(What is expected) Copy the following lines without changing anything in them.

(Data items)
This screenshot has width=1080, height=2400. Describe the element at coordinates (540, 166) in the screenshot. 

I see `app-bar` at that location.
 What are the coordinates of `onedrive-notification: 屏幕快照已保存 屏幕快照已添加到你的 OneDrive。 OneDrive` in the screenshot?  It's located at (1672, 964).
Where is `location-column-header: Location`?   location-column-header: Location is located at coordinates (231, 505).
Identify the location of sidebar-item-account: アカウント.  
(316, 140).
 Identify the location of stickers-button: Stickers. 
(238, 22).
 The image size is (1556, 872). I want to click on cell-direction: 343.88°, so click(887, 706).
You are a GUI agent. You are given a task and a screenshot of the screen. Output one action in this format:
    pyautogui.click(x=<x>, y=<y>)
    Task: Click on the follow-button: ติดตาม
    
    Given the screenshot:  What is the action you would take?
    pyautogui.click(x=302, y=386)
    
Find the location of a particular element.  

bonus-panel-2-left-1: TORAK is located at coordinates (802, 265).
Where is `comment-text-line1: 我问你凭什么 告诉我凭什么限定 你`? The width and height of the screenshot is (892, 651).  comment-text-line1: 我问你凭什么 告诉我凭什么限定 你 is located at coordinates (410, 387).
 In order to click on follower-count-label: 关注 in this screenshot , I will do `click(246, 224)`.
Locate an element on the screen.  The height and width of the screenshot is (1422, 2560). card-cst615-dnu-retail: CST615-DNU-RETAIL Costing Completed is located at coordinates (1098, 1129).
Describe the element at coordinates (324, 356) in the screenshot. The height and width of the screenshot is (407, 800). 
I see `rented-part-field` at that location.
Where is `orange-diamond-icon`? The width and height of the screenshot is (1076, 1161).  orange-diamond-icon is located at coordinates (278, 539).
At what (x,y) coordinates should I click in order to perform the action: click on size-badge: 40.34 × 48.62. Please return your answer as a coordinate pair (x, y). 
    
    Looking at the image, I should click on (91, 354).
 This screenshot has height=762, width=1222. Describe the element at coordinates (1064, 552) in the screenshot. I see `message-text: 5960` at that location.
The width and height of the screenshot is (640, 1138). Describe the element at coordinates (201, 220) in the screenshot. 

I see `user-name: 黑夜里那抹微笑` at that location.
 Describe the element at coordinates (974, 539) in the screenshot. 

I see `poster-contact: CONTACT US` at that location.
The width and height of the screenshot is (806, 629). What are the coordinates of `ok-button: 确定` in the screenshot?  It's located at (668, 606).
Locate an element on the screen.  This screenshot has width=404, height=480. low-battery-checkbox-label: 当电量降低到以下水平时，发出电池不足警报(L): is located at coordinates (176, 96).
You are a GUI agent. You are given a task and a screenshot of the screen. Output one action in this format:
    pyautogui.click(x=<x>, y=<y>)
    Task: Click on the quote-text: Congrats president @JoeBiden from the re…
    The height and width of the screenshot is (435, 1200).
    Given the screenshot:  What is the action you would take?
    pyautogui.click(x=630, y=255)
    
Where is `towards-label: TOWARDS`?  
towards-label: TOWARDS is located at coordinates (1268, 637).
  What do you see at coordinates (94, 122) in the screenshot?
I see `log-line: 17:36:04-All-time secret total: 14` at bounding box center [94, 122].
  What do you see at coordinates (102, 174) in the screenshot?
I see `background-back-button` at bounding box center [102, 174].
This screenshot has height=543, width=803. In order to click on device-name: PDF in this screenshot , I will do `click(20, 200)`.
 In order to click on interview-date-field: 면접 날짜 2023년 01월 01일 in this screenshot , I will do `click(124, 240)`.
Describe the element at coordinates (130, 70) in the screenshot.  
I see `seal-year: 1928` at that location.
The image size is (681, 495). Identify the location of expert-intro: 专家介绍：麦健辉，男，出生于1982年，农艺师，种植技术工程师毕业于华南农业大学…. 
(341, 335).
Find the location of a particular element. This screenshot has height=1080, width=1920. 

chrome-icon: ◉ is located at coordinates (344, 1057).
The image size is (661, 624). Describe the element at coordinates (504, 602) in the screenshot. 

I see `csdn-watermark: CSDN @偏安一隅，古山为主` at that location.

(Response to this task)
This screenshot has width=1080, height=2400. Describe the element at coordinates (540, 166) in the screenshot. 

I see `app-bar` at that location.
 What are the coordinates of `onedrive-notification: 屏幕快照已保存 屏幕快照已添加到你的 OneDrive。 OneDrive` in the screenshot?  It's located at (1672, 964).
Where is `location-column-header: Location`?   location-column-header: Location is located at coordinates (231, 505).
Identify the location of sidebar-item-account: アカウント.  
(316, 140).
 Identify the location of stickers-button: Stickers. 
(238, 22).
 The image size is (1556, 872). I want to click on cell-direction: 343.88°, so click(887, 706).
You are a GUI agent. You are given a task and a screenshot of the screen. Output one action in this format:
    pyautogui.click(x=<x>, y=<y>)
    Task: Click on the follow-button: ติดตาม
    
    Given the screenshot:  What is the action you would take?
    pyautogui.click(x=302, y=386)
    
Find the location of a particular element.  

bonus-panel-2-left-1: TORAK is located at coordinates (802, 265).
Where is `comment-text-line1: 我问你凭什么 告诉我凭什么限定 你`? The width and height of the screenshot is (892, 651).  comment-text-line1: 我问你凭什么 告诉我凭什么限定 你 is located at coordinates (410, 387).
 In order to click on follower-count-label: 关注 in this screenshot , I will do `click(246, 224)`.
Locate an element on the screen.  The height and width of the screenshot is (1422, 2560). card-cst615-dnu-retail: CST615-DNU-RETAIL Costing Completed is located at coordinates (1098, 1129).
Describe the element at coordinates (324, 356) in the screenshot. The height and width of the screenshot is (407, 800). 
I see `rented-part-field` at that location.
Where is `orange-diamond-icon`? The width and height of the screenshot is (1076, 1161).  orange-diamond-icon is located at coordinates (278, 539).
At what (x,y) coordinates should I click in order to perform the action: click on size-badge: 40.34 × 48.62. Please return your answer as a coordinate pair (x, y). 
    
    Looking at the image, I should click on (91, 354).
 This screenshot has height=762, width=1222. Describe the element at coordinates (1064, 552) in the screenshot. I see `message-text: 5960` at that location.
The width and height of the screenshot is (640, 1138). Describe the element at coordinates (201, 220) in the screenshot. 

I see `user-name: 黑夜里那抹微笑` at that location.
 Describe the element at coordinates (974, 539) in the screenshot. 

I see `poster-contact: CONTACT US` at that location.
The width and height of the screenshot is (806, 629). What are the coordinates of `ok-button: 确定` in the screenshot?  It's located at (668, 606).
Locate an element on the screen.  This screenshot has width=404, height=480. low-battery-checkbox-label: 当电量降低到以下水平时，发出电池不足警报(L): is located at coordinates (176, 96).
You are a GUI agent. You are given a task and a screenshot of the screen. Output one action in this format:
    pyautogui.click(x=<x>, y=<y>)
    Task: Click on the quote-text: Congrats president @JoeBiden from the re…
    The height and width of the screenshot is (435, 1200).
    Given the screenshot:  What is the action you would take?
    pyautogui.click(x=630, y=255)
    
Where is `towards-label: TOWARDS`?  
towards-label: TOWARDS is located at coordinates (1268, 637).
  What do you see at coordinates (94, 122) in the screenshot?
I see `log-line: 17:36:04-All-time secret total: 14` at bounding box center [94, 122].
  What do you see at coordinates (102, 174) in the screenshot?
I see `background-back-button` at bounding box center [102, 174].
This screenshot has height=543, width=803. In order to click on device-name: PDF in this screenshot , I will do `click(20, 200)`.
 In order to click on interview-date-field: 면접 날짜 2023년 01월 01일 in this screenshot , I will do `click(124, 240)`.
Describe the element at coordinates (130, 70) in the screenshot.  
I see `seal-year: 1928` at that location.
The image size is (681, 495). Identify the location of expert-intro: 专家介绍：麦健辉，男，出生于1982年，农艺师，种植技术工程师毕业于华南农业大学…. 
(341, 335).
Find the location of a particular element. This screenshot has height=1080, width=1920. 

chrome-icon: ◉ is located at coordinates (344, 1057).
The image size is (661, 624). Describe the element at coordinates (504, 602) in the screenshot. 

I see `csdn-watermark: CSDN @偏安一隅，古山为主` at that location.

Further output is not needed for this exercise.